My setup is such that my front end is built on angular 4 but I package it and deploy it alongwith rest api on the same server. Si I am following the server side web app flow: https://developers.google.com/identity/protocols/OAuth2WebServer (In the below example the server port is 8300)

I have authorized http://localhost:8300 as Javascript origin and making a request from an angular app to a rest api residing on http://localhost:8300/auth/oauth/test but I am still getting CORS error:

Failed to load https://accounts.google.com/o/oauth2/v2/auth?client_id=568176070083-1lc20949a0q58l0rhmq93n95kvu8s5o6.apps.googleusercontent.com&redirect_uri=http://localhost:8300/auth/myauth/oauth/callback&response_type=code&scope=https://www.googleapis.com/auth/userinfo.email%20https://www.googleapis.com/auth/userinfo.profile&state=EUTZF8: No 'Access-Control-Allow-Origin' header is present on the requested resource. Origin 'http://localhost:8300' is therefore not allowed access.

My questions are :

1. Is the solution suggested here, the only way out?
2. Is there some config on the Google APIs page which I missed?
3. If I access the rest api directly http://localhost:8300/auth/oauth/test directly from the browser, everything works great. But if I am making a get request from browser to this url (since it is secured, redirection to google api should happen, after authentication, at least this rest api breakpoint should be hit). Because in both the cases, it's access to
   Is my last assumption wrong?

If this is of relevance, I am doing angular get request like:

loginWithGoogle(){
    console.log(" Login with oauth2 ");
    let oauthUrl = "http://localhost:8300/auth/oauth/test";
    return this.http.get(oauthUrl)                                
      .subscribe(
        res => {                    
          this.onSuccess(res);
        }, error => {
          this.onFailure(error);
        });

}

EDIT

Actually my 3rd point is why is CORS thrown when rest api is accessed through XHR from angular app which is also on same domain as rest api and not when rest api is accessed directly fron browser.

Answer 1

When you use the Authorization code grant (OAuth2 for backend apps - &response_type=code), you must redirect the browser to the /auth endpoint - you cannot use XHR for that. The user will be redirected back after authentication.

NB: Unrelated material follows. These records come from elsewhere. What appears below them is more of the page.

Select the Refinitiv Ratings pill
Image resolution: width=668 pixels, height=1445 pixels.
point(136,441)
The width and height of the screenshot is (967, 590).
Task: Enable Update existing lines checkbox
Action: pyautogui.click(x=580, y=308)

After redirecting to the /auth endpoint, user needs to see in an address bar that the page is from Google (trusted source) and Google may need to do some more redirects in order to authenticate the user and present the consent page. So using XHR is not possible.

Update: For the third point, your backend API should return the HTTP 401 if the request doesn't contain valid credentials (not HTTP 30x redirect as it does now). Then, your Angular application needs an HTTP error handler which redirects the browser on HTTP 401 response.

But if you want to keep the token in your Angular application, it's better to use the Implicit grant, which is designed for applications running in a browser. Because using the Authorization code grant, your backend has the role of client (in OAuth2 scheme), but you want the Angular application to be the client (since it holds the token).